Artificial intelligence is disrupting just about every area of life, and local researchers are using the technology in potentially lifesaving ways.
Graduate students under the direction of Tanvi Banerjee, professor of computer science and engineering at Wright State University, are creating their own machine learning models for health care applications. The projects at Wright State range from predicting caregiver burnout for dementia patients to measuring pain in patients with sickle cell disease.
Master’s degree student Tawsik Jawad’s research focuses on developing models to pre-emptively catch self-harming behaviors in anxious pre-teens. Anxiety in childhood can have far-reaching impacts on an individual’s physical and mental health as an adult, and not only would the model be able to analyze patterns of physiological symptoms and behavior, but may be able to alert parents and caregivers before things take a turn for the worse.
“When we think about proactive measures, it’s hard to do that. I think a model can give us those early warning signs,” Banerjee said. “Worst case, the model is wrong. But best case, it’s right and we are able to do something about it.”
Individualized precision medicine is among several “promising” areas of machine learning that will continue to progress rapidly, said Krishnaprasad Thirunarayan, professor of computer science and engineering at Wright State. Others include disaster response, tracking harmful and deceptive data like spam, phishing and misinformation, recommender systems, speech, image and video processing, autonomous vehicles, and cybersecurity, to name a few.
Banerjee’s research involves preventing burnout in unpaid caregivers for patients with dementia. Usually this is a spouse or a loved one, and taking care of someone with dementia can take an extreme toll, especially if the caregiver themselves have other health conditions or other things going on, Banerjee said.
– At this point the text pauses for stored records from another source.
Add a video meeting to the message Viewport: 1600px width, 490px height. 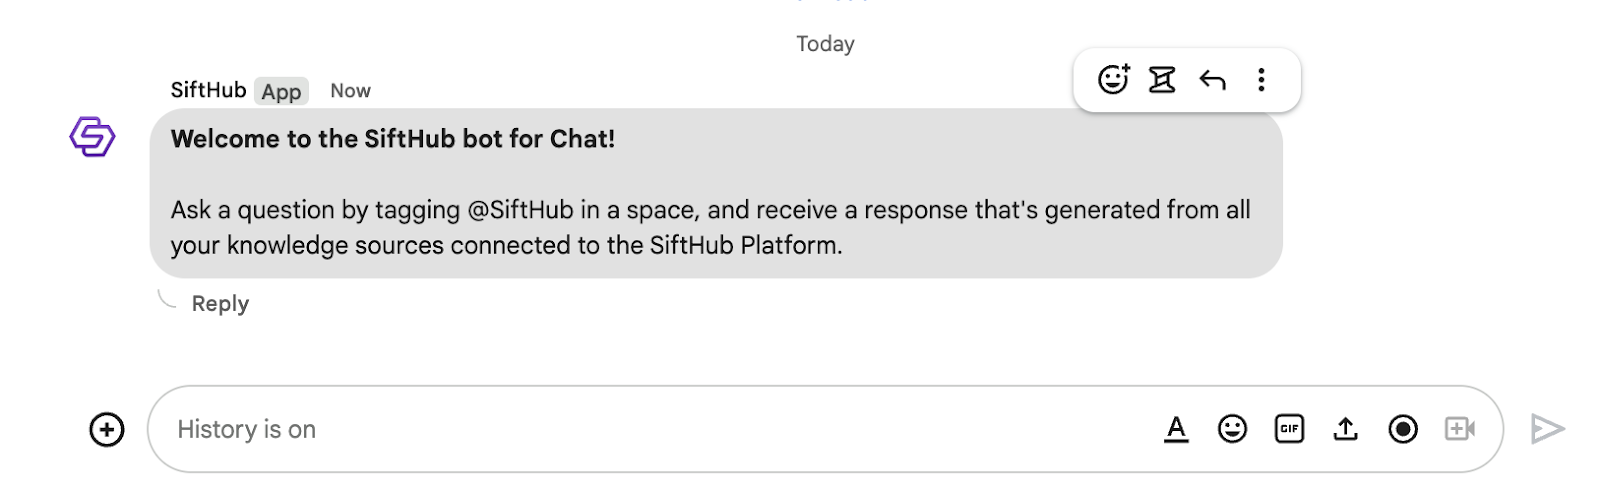point(1460,429)
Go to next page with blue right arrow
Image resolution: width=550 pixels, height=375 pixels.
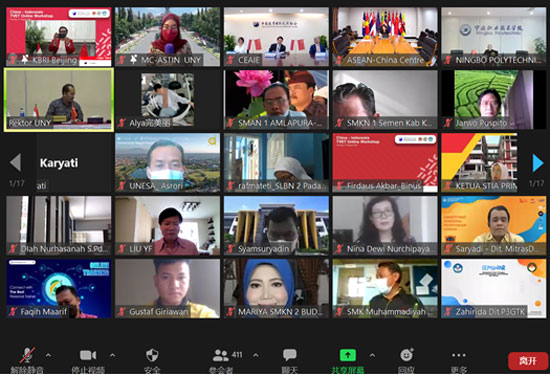537,163
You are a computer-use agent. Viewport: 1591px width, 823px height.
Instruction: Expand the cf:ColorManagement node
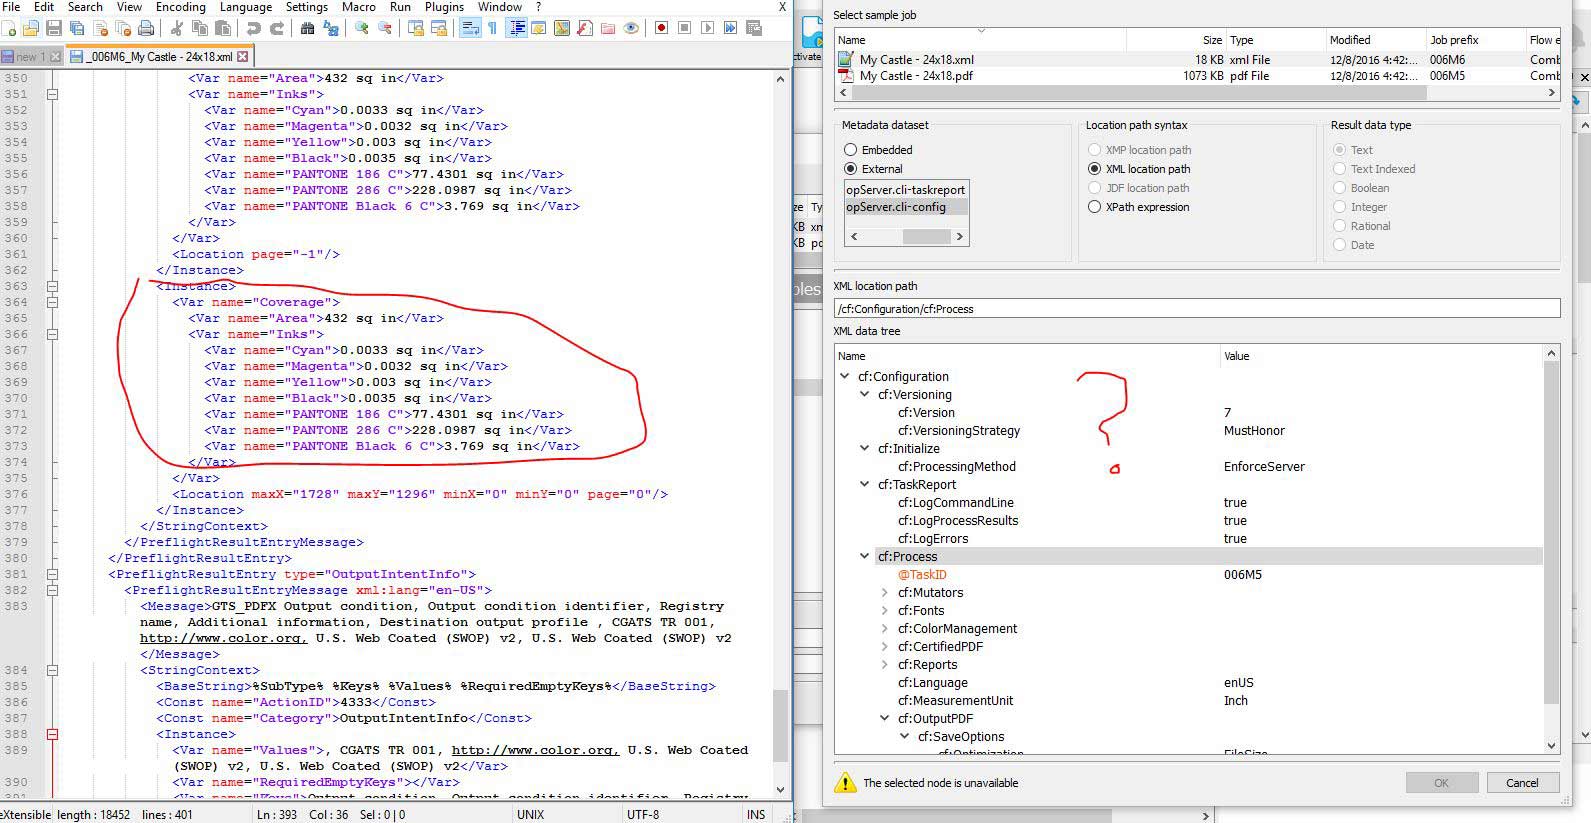885,629
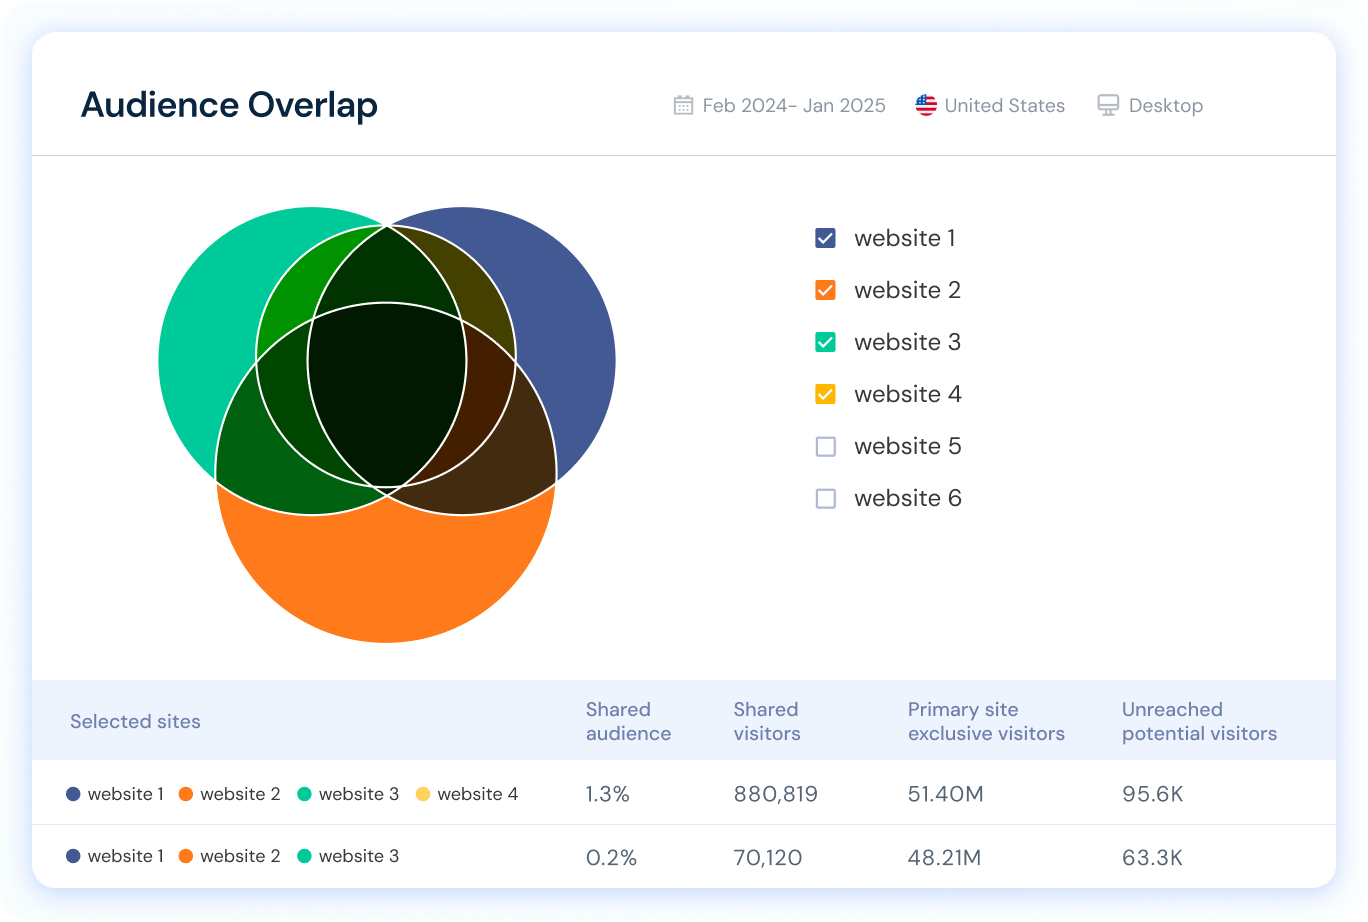Click website 1 dot in second table row

pos(72,856)
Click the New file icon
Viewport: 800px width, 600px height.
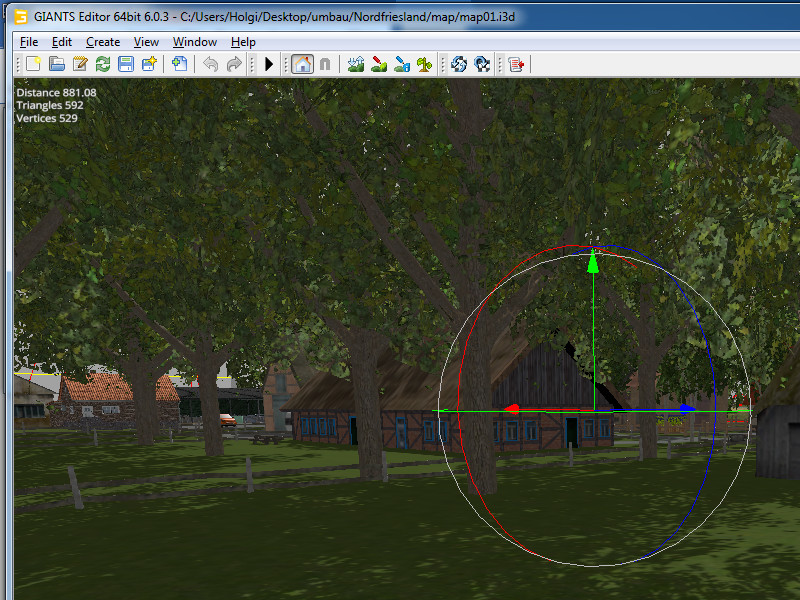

Wearable fitness trackers measure heart rate, blood pressure and skin temperature, and the patients are asked about their sleep quality, all of which can be used to determine the person’s stress level or heightened emotional state.
“What we can do then is take all these measurements, these signals, these vital signs, and put it into a machine learning model,” Banerjee said. “And if we are able to tie that to different stress levels, different emotion levels, if we’re able to tag that — then the model learns.”
Artificial intelligence and health care is not without its own ethical considerations. It also has the potential to exacerbate medical bias. Many larger AI systems have been trained on datasets fitting one narrow demographic and are less accurate in predicting outcomes for other demographic groups.
For example, a 2019 study published in Science Magazine found that an algorithm commonly used by hospitals to recommend certain people for medical care was less likely to recommend adequate medical treatment for Black patients compared white patients. The algorithm predicted health care costs rather than illness, but unequal access to care means that health care providers spend less money caring for Black patients.
As such, transparency in what data the model is being trained on is paramount, Banerjee said.
“A model is as good as the data we feed into it,” said Banerjee. “The model is not biased, the data are.”
“What are the parameters that we’re feeding into the model? If that information is not provided to us, and if we just blindly use the system, either the system is going to fail, or it’s going to change the trajectories of certain lives forever in a way that it shouldn’t,” she said.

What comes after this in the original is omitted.